Accordingly: fa, fb, fv are actual axial, bending and shear stresses, respectively. Similarly, Fa, Fb, Fv represent allowable axial, bending and shear stresses, respectively. P is an axial force, M is a moment and V is a shear.
Greek characters are used in the LRFD reports, using the Symbol font installed on most Windows systems. Where this is not possible (dialog boxes and other on-screen controls), the Greek characters are spelled out: phi, lambda, etc.
Steel Report Notes and Warnings
By default, a given check table will only display the worst-case unity check for a given member and load case.
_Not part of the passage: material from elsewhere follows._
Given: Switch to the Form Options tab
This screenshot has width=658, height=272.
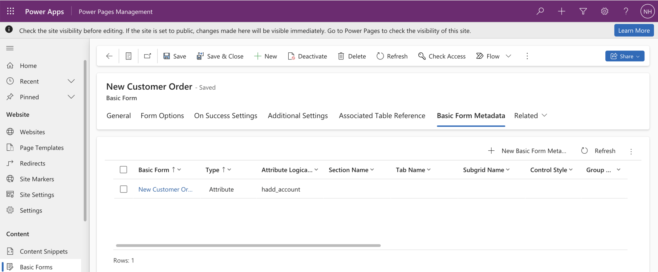Looking at the screenshot, I should [x=162, y=116].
You may view the complete set of checks by clicking on the table and choosing Table Properties from the context menu. Then make adjustments in the dialog.
In some cases there will be notes and or warnings displayed either in a check table or at the bottom of the report. These are designed to be self-explanatory.
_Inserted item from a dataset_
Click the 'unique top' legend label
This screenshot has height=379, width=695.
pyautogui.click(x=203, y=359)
VisualAnalysis was written to conform to the following specifications:
- Specification for Structural Steel Buildings, ANSI/AISC 360-10, June 22, 2010, American Institute of Steel Construction (AISC).
- Specification for Structural Steel Buildings, ANSI/AISC 360-05, March 9, 2005, American Institute of Steel Construction (AISC).
- CSA S16-14 Design of Steel Structures, CSA Group, June 2014, ISBN 978-1-77139-355-3.
- Manual of Steel Construction, 14th Edition, 2010, AISC.
- Manual of Steel Construction, 13th Edition, 2005, AISC.
- Manual of Steel Construction, Load & Resistance Factor Design, Volume 1, Structural Members, Specifications & Codes, 2nd Edition, 1994, AISC.
- Flexural Strength of WT Sections", Duane S. Ellifritt, et. Al., AISC Engineering Journal, 2nd Qtr 1992. pp. 67-74. (With special thanks to Mr. Blake Haley for his kind assistance with WT design.)
- Design Strength of Concentrically Loaded Single Angle Struts", A. Zurieck, AISC Engineering Journal, 1st Qtr 1993. pp. 17-21.
- Steel Structures: Design and Behavior, Emphasizing Load and Resistance Factor Design, 4th Edition., Charles Salmon & E. Johnson, Harper Collins College Publishers, 1996.
- Design of Steel Structures, 3rd Edition, Edwin Henry Gaylord, et. Al., McGraw-Hill, Inc., 1992.
- Steel Design Handbook: LRFD Method, Akbar R. Tamboli, editor, McGraw-Hill, Inc., 1997.